#### Excerpt provided
Gorki was a Belgian rock group, in its most recent line-up consisting of Luc De Vos (lead singer and guitarist), Luc Heyvaerts (keyboard and clarinet), Erik  Van Biesen (bass guitar), Thomas Vanelslander (guitarist) and Bert Huysentruyt (drums). Three songs by Gorki were number one hits in the Studio Brussel alternative hitlist De Afrekening in Belgium: 'Lieve kleine piranha' (Gorky, 1992), 'Schaduw in de schemering (from the CD 'Plan B') and 'Joerie' in 2006. Luc De Vos died on 29 November 2014.

Biography

Gorky
The band was originally named Gorky, and the first members were Luc De Vos, Wout De Schutter and Geert Bonne. In 1990, the group finished 3rd in Humo's Rock Rally, a contest for upcoming Belgian talent organised by the popular magazine Humo. In 1991 the band rome through with the single "Anja", referring to a Dutch singer from the 1960s with that name.

"Mia"
After "Anja", several other singles were released from the debut album Gorky. Among them was "Soms vraagt een mens zich af" ("Sometimes a man wonders"), the B-side of which was "Mia", a song that finished as number one for three years in a row on the "best song of all time" chart by the music station Studio Brussel. Likewise, it reached number 1 in a similar chart of Radio 1 in Flanders, and was named best Belgian song on the chart by Radio Donna in 2005. 

In 2006, it was elected the best song about girls on a TV-show on the public network één. In 2008, the early music consort Capilla Flamenca issued "Rosa (Mia)", a polyphonic adaptation of "Mia" sung in Latin. In 2008 a new award show was founded called "de MIA's" (the MIAs). It was named after the best Flemish song of all times and officially stands for the Music Industry Awards.

Death of Luc De Vos
Luc De Vos died of acute organ failure on 29 November 2014, between 17:00 and 17:30 at the age of 52, leaving a wife and son. The band ceased to exist thereafter.

Discography

Gorky
Gorky was the title of the debut album in 1992, and was produced by Wouter Van Belle. It was released a second time in 2006.

Singles
 Anja (1990)
 Anja
 Het einde is nabij ("The end is near")
 Lieve kleine piranha (1991; vinyl)
 Lieve kleine piranha ("Sweet little piranha")
 Ik word oud ("I'm getting old")
 Lieve kleine piranha (1991)
 Lieve kleine piranha ("Sweet little piranha")
 Ik word oud ("I'm getting old")
 Ria
 Wacht niet te lang (1991)
 Wacht niet te lang ("Don't wait too long")
 Eisen van de romantiek ("Demands of romance")
 Soms vraagt een mens zich af (1992)
 Soms vraagt een mens zich af ("Sometimes one wonders")
########
Aim A =
Rewrite the paragraph of the Gorki article that begins "After "Anja", several other singles" as a short bulleted list that keeps its main facts.
Aim B =
Pick up the Gorki article after its final line and carry it on.
#### Record excerpts
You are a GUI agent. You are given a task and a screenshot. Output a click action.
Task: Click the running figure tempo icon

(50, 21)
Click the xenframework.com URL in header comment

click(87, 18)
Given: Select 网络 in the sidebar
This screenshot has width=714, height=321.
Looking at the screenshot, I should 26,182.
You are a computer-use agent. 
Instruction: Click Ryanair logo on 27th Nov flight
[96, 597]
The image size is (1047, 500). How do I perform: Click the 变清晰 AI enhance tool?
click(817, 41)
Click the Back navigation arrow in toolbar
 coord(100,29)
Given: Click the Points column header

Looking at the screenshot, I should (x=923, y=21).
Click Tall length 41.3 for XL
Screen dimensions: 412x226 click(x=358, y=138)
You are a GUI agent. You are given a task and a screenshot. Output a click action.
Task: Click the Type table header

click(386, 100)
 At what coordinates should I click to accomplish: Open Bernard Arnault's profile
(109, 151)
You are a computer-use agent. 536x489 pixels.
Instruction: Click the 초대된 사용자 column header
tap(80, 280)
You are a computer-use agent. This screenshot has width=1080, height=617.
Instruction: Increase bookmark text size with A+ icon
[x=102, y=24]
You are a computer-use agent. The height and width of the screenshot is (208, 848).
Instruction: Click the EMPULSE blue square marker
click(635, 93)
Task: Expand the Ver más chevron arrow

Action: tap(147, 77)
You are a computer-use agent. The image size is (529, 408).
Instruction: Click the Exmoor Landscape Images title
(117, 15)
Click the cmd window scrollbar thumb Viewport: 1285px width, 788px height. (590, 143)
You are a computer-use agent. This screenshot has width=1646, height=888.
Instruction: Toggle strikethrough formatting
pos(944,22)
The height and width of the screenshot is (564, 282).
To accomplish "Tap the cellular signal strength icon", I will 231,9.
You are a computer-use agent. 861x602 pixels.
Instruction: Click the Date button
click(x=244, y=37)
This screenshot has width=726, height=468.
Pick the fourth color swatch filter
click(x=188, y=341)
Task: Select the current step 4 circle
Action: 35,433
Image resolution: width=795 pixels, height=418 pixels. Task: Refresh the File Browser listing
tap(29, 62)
########
Answer A =
- After "Anja," several more singles came from the debut album Gorky.
- One was "Soms vraagt een mens zich af" ("Sometimes a man wonders"). Its B-side was "Mia."
- "Mia" was number one on Studio Brussel's "best song of all time" chart for three years in a row.
- It also reached number 1 on a similar Radio 1 chart in Flanders.
- In 2005, Radio Donna named it the best Belgian song on its chart.

Answer B =
 Mia

Boterhammen (Sandwiches) 1992
This album contains "Ooit was ik een soldaat" ("Once I was a soldier"); it was released a second time in 2006.

Hij leeft (He lives) 1993
It's an album from 1993, and the first album under the name "Gorki" (instead of "Gorky"). It was considered a rare album until it was released again in 2006.

Singles
 Berejager (1993)
 Berejager  ("Bear hunter")
 Dit prachtige dier moet sterven  ("This beautiful animal must die") (1993)
 Hij is alleen (1993)
 Hij is alleen  ("He's alone")
 In onze lage landen  ("In our lowlands")
 Beste Bill (1993)
 Beste Bill  ("Dear Bill")
 Hij Leeft  ("He's alive")
 You'll never walk alone (1993)
 You'll never walk alone
 "Ria" (live)
 "Beste Bill" ("Dear Bill")
 "Hij is alleen" ("He's alone")

Monstertje (Little monster) 1995-96

Singles
 "Lang zullen ze leven" (1995)
 Lang zullen ze leven ("For he's a jolly good fellow"), II, III
 Monstertje
 Monstertje ("Little Monster")
 Wie zal het in godsnaam anders doen ("Who else will do it, for God's sake?")
 Die brave meesteres ("That good mistress")
 Kom het toch halen (1996)
 Kom het toch halen ("Come and get it")

Ik ben aanwezig (I am present) 1998

Singles
 Wie zal er voor de kinderen zorgen (1998)
 Wie zal er voor de kinderen zorgen ("Who will take care of the children")
 Punk is dood (1998)
 Punk is dood ("Punk is dead")
 Wij slapen aan de lopende band ("We're almost always sleeping")
 Mijn dierbare vijand (1998)
 Mijn dierbare vijand ("My precious enemy")
 Ons brave wonderkind ("Our good child prodigy")
 Wij slapen aan de lopende band (live)
 Ik ben aanwezig
 Ik ben aanwezig ("I'm present")
 De volgende dag ("The day after")

Het beste van Gorki (The best of Gorki (and Gorky)): 1999

Singles
 Soms vraagt een mens zich af 1998 remix (1998)
 Soms vraagt een mens zich af 1998 remix
 Soms vraagt een mens zich af

Eindelijk vakantie! (Finally, holidays): 2000

Singles
 We zijn zo jong (2000)
 We zijn zo jong  (We're so young) (promo) 
 Geld en olie (2000)
 Geld en olie  (Money and oil) (promo) 
 XTC (2000)
 XTC
 In mijn betere wereld  (In my better world) (promo)

Vooruitgang (Progress) 2002

Singles
 Tijdbom (2002)
 Tijdbom ("Time bomb"; promo)
 Ik doe mee (2002)
 Ik doe mee ("I'm on"; promo)
 De Olifant is grijs (2002)
 De Olifant is grijs ("The elephant is gray")
 Zal ik het ooit begrijpen? ("Will I ever understand?")
 Zal ik het ooit begrijpen? (instrumental)

Het beste van Gorki live
The best of Gorki live (released on DVD in 2003)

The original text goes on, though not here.